The Mexican Revolution

General Emiliano Zapata and his staff in Mexico City, 1911.
Photo caption

General Emiliano Zapata sits with members of his staff in the Hotel Coliseo, Mexico City. June 24, 1911.

The Mexican Revolution was a complex and violent conflict that profoundly shaped twentieth-century Mexico. This lesson explores the economic, social, and political context for revolution, the reasons different revolutionary leaders gave for revolt, and the Revolution's enduring symbolic power in modern Mexico. Working with primary sources including maps, photographs, and texts, students will develop an understanding of specific historical actors, ideas, and events, as well as the broad contours of the Revolution, enabling them to place it in historical and comparative perspective.

Guiding Questions

What were some of the economic, social, and political factors that led to the Mexican Revolution?

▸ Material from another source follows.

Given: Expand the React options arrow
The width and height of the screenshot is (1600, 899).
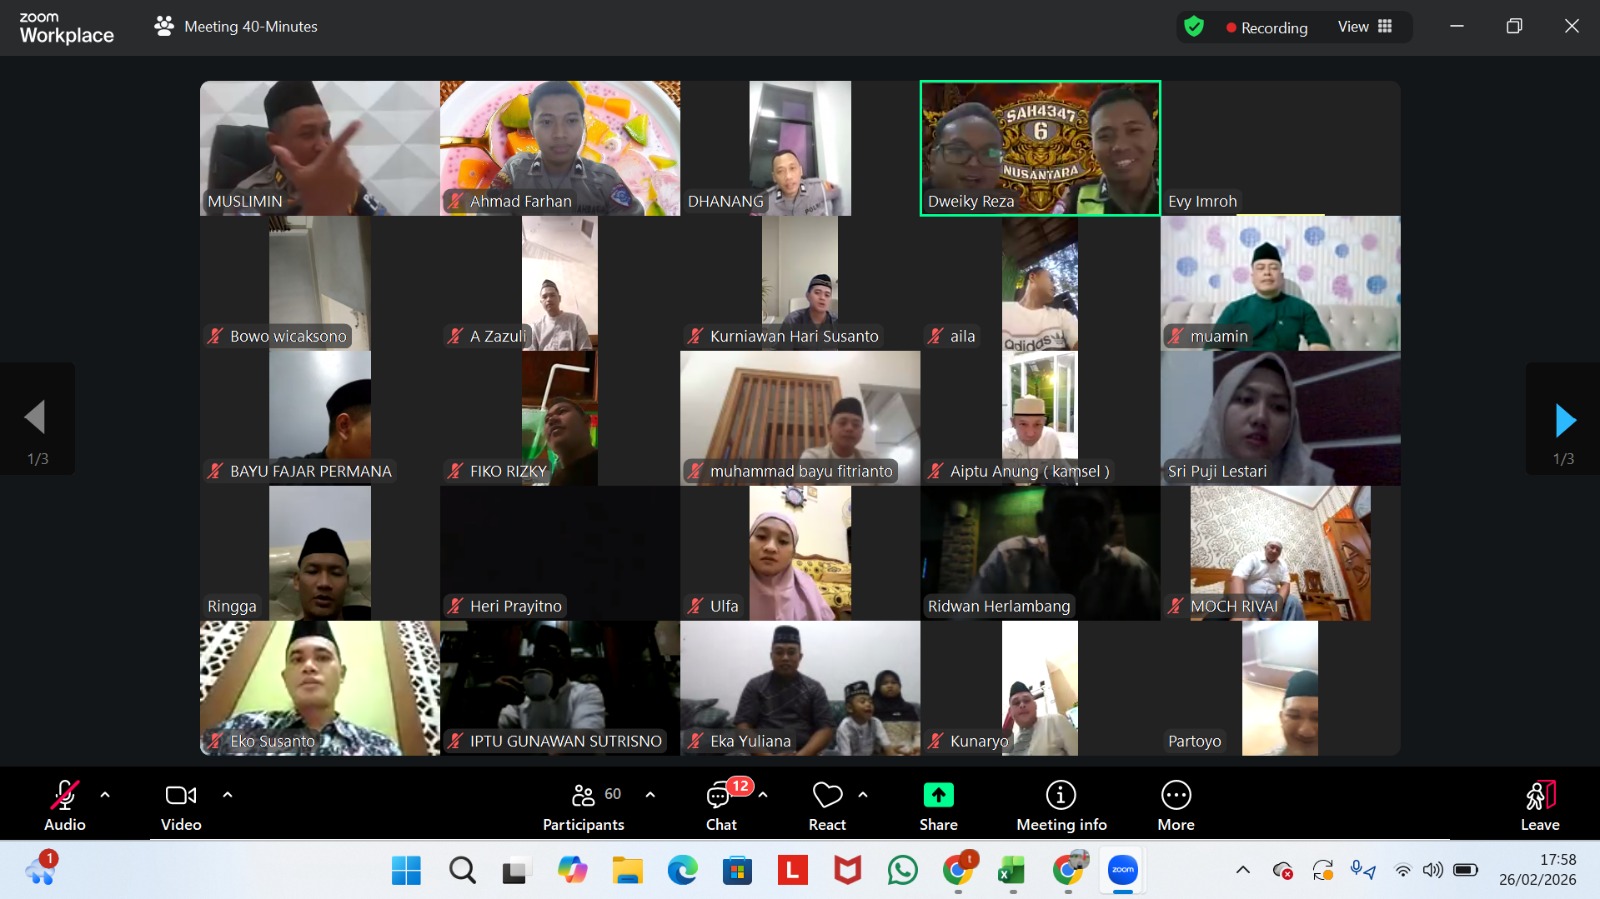Looking at the screenshot, I should pyautogui.click(x=863, y=795).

What were the objectives of the principal revolutionary factions?

What have been some of the legacies of the Mexican Revolution?

Learning Objectives

Use primary sources, including maps, texts, and images, to understand and explain the major causes of the Mexican Revolution.

Identify key revolutionary figures and the objectives they sought to achieve.

Trace the Revolution's legacy and evaluate its influence on more recent social movements in Mexico and beyond.

Compare the Mexican Revolution to other revolutionary movements of the 18th-20th centuries.